Task to complete: Write out the part of the items that starts with the line containing "Select the IZOLA Bakery cell" and ends with the line containing "Click the Kamer", both included, as they stand.

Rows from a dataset
Start
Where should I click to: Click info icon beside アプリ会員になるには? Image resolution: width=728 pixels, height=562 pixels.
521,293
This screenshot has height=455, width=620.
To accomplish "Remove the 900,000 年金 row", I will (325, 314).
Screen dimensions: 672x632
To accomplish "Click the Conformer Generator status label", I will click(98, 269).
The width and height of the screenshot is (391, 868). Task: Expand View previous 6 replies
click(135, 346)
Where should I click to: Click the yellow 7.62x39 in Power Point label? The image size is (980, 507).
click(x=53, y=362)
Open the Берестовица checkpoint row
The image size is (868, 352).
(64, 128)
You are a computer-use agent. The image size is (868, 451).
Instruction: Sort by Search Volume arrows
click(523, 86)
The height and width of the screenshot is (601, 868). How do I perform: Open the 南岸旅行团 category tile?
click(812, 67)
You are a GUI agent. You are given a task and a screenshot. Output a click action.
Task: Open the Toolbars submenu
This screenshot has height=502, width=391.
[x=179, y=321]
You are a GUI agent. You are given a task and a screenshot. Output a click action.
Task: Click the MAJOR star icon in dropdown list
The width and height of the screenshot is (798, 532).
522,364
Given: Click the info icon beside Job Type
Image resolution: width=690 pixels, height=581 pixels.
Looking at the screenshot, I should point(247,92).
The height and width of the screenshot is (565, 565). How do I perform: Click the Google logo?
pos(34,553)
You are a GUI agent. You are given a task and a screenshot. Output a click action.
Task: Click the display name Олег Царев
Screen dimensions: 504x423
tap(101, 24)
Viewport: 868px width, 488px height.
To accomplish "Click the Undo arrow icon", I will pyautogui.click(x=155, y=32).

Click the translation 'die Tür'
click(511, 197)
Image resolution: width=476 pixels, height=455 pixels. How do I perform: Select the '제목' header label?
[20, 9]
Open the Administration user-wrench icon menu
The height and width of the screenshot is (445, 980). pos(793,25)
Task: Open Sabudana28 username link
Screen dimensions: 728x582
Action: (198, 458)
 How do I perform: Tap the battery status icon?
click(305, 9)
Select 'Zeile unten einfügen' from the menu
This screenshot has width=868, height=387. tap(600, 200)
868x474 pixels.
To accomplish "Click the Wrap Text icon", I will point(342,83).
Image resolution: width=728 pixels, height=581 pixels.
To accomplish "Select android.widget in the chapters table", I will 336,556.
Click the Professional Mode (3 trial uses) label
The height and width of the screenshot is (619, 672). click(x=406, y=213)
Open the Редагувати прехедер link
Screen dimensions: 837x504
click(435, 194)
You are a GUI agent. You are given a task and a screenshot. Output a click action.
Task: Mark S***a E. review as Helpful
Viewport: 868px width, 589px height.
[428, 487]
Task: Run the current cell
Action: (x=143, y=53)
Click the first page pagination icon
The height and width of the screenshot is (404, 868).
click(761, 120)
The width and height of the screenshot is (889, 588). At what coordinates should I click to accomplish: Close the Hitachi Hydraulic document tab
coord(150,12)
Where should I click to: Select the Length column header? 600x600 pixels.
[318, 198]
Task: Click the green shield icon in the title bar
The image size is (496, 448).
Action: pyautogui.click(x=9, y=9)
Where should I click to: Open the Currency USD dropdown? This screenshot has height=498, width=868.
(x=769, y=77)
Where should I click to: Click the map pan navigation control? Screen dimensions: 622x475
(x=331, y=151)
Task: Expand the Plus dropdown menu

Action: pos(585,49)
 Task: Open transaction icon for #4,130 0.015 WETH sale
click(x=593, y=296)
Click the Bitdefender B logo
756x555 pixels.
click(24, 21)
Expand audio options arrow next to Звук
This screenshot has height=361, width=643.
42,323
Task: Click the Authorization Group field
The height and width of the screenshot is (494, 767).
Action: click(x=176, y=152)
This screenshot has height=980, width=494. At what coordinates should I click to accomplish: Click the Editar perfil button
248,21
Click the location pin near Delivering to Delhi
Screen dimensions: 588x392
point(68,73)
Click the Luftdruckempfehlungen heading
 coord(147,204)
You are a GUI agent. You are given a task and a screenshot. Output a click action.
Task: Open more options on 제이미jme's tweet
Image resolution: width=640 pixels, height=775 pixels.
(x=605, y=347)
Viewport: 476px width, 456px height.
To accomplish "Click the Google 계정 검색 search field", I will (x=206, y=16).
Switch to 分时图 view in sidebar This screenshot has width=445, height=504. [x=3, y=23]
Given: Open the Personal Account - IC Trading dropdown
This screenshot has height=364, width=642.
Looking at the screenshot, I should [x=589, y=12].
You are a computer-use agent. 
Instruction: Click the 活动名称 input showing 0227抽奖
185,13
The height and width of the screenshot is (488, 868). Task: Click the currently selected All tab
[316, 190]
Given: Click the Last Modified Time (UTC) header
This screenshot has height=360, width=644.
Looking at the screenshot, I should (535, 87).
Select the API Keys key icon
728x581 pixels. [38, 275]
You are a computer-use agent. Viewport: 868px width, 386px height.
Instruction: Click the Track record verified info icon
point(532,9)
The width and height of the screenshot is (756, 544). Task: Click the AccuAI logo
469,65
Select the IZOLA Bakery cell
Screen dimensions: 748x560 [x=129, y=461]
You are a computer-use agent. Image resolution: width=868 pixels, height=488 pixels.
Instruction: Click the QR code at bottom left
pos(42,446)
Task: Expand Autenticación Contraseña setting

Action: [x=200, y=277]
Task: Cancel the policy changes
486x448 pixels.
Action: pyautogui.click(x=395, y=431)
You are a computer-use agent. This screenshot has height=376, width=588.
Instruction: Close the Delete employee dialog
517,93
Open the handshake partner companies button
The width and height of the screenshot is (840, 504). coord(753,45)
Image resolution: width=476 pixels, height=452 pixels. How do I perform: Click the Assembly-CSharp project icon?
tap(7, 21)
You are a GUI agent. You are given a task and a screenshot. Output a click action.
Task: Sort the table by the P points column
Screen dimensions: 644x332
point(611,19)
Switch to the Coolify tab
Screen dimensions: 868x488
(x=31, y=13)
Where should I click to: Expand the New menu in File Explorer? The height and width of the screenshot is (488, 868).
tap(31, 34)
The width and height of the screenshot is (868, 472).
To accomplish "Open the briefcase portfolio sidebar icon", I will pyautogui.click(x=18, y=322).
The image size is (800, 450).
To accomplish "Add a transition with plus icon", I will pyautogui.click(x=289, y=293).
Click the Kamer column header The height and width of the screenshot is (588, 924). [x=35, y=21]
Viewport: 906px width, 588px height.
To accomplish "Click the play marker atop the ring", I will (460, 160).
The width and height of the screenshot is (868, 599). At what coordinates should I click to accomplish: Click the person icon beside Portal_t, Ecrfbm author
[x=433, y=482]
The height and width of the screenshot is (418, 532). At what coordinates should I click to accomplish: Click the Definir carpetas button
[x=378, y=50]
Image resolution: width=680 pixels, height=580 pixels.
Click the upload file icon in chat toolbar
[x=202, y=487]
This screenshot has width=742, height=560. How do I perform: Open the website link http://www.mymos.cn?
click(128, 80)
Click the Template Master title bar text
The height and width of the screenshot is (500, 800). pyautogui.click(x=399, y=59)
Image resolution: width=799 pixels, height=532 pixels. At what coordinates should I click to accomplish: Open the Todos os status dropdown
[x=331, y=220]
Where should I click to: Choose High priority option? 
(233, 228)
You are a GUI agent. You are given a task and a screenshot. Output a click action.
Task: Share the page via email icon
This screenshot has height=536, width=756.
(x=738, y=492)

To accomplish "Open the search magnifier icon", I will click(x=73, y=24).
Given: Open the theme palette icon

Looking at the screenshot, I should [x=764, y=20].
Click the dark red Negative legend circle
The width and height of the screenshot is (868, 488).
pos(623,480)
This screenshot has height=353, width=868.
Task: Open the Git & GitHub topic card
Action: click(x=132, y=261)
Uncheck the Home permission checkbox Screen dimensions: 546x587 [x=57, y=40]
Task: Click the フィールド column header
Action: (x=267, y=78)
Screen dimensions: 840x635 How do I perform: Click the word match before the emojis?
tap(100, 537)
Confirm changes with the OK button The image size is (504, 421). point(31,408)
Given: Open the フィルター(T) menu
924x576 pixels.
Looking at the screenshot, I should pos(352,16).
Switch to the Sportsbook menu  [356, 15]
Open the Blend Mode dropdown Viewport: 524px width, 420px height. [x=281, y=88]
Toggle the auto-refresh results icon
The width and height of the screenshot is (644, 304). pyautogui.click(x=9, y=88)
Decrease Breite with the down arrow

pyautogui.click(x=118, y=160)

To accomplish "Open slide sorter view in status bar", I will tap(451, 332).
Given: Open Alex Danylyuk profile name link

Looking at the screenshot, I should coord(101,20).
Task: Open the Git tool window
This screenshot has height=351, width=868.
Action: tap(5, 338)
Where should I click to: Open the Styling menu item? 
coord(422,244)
End
Solution below:
Select the IZOLA Bakery cell
Screen dimensions: 748x560 [x=129, y=461]
You are a computer-use agent. Image resolution: width=868 pixels, height=488 pixels.
Instruction: Click the QR code at bottom left
pos(42,446)
Task: Expand Autenticación Contraseña setting

Action: [x=200, y=277]
Task: Cancel the policy changes
486x448 pixels.
Action: pyautogui.click(x=395, y=431)
You are a computer-use agent. This screenshot has height=376, width=588.
Instruction: Close the Delete employee dialog
517,93
Open the handshake partner companies button
The width and height of the screenshot is (840, 504). coord(753,45)
Image resolution: width=476 pixels, height=452 pixels. How do I perform: Click the Assembly-CSharp project icon?
tap(7, 21)
You are a GUI agent. You are given a task and a screenshot. Output a click action.
Task: Sort the table by the P points column
Screen dimensions: 644x332
point(611,19)
Switch to the Coolify tab
Screen dimensions: 868x488
(x=31, y=13)
Where should I click to: Expand the New menu in File Explorer? The height and width of the screenshot is (488, 868).
tap(31, 34)
The width and height of the screenshot is (868, 472).
To accomplish "Open the briefcase portfolio sidebar icon", I will pyautogui.click(x=18, y=322).
The image size is (800, 450).
To accomplish "Add a transition with plus icon", I will pyautogui.click(x=289, y=293).
Click the Kamer column header The height and width of the screenshot is (588, 924). [x=35, y=21]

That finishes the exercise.